● Extract to read:

○ ○ ○ ○ ○ ○ ○

Governments are relying on data-driven technology to help contain the Covid-19 spread. The Tunisian government has been using SIM cards for tracking purposes. Cell site location information is one of the various methods used to trace individuals. Smartphones send signals to cell towers operated by telecommunications operators. This process generates information about a citizen’s precise location. The measures implemented by the Tunisian government opens a new debate about privacy. In fact, international human rights frameworks apply to measures implemented to track and manage Covid-19 using mobile location data.
On May 18, 2020, following measures to slow down the spread, the Tunisian health minister announced a plan to utilize an application to track those infected with COVID-19. The new adopted application is called “Ihmi” or Protect was developed by a Tunisian startup company. The ministry said that this App does not invade personal data in ways that undermine the law. However, Akil Nagati, head of the Wizz Labs start-up behind the app, avowed that personal data would be archived for 14 days under the control of the National Personal Data Protection Authority and will only be used by “L’Observatoire des maladies émergentes” (ONME) for contacting people about the pandemic, according to the New Arab.

○ ○ ○ ○ ○ ○ ○

● Extracted records:
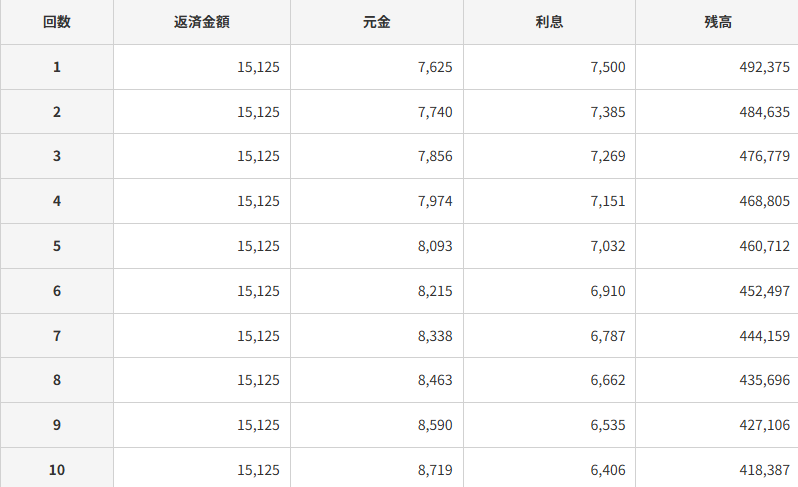The image size is (798, 487).
Task: Select the 8,719 principal value
Action: click(435, 470)
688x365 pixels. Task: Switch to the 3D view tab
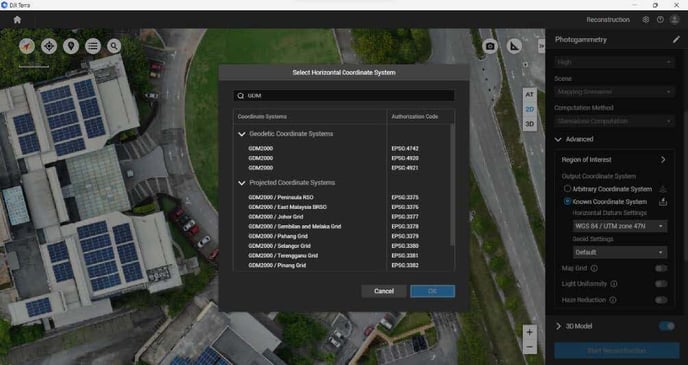point(530,124)
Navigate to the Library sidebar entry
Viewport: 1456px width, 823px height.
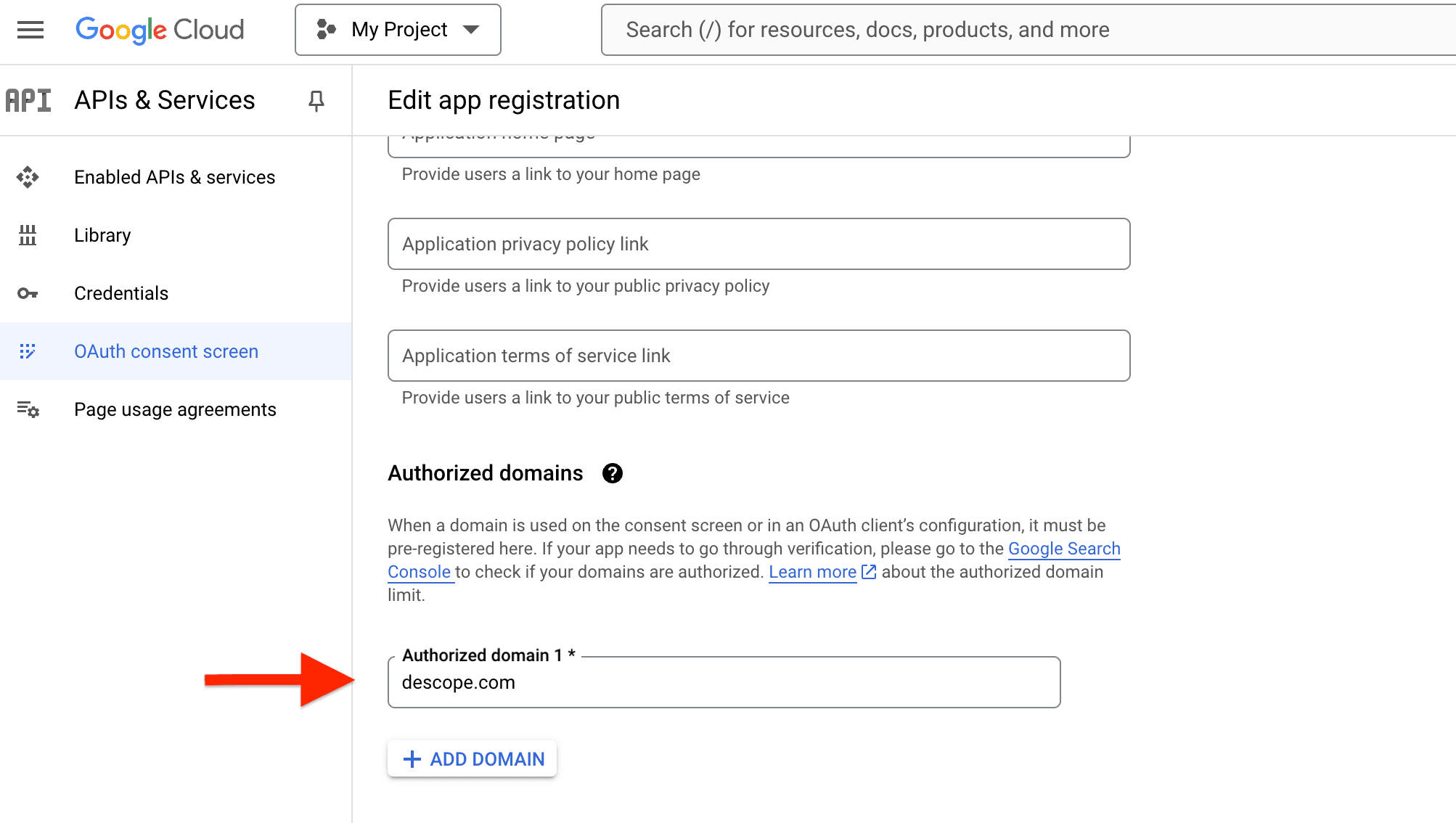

○ ○ ○ ○ ○ ○ ○

● Apply what you read:
A – According to the passage on Tunisia's Covid-19 tracking, for how many days would personal data from the app be archived?
B – Reproduce the portion of the passage on Tunisia's Covid-19 tracking from "Governments are relying" up to and including "mobile location data.".
The records are separate material and have no connection to the text.

● Answers below:
A – 14 days

B –
Governments are relying on data-driven technology to help contain the Covid-19 spread. The Tunisian government has been using SIM cards for tracking purposes. Cell site location information is one of the various methods used to trace individuals. Smartphones send signals to cell towers operated by telecommunications operators. This process generates information about a citizen’s precise location. The measures implemented by the Tunisian government opens a new debate about privacy. In fact, international human rights frameworks apply to measures implemented to track and manage Covid-19 using mobile location data.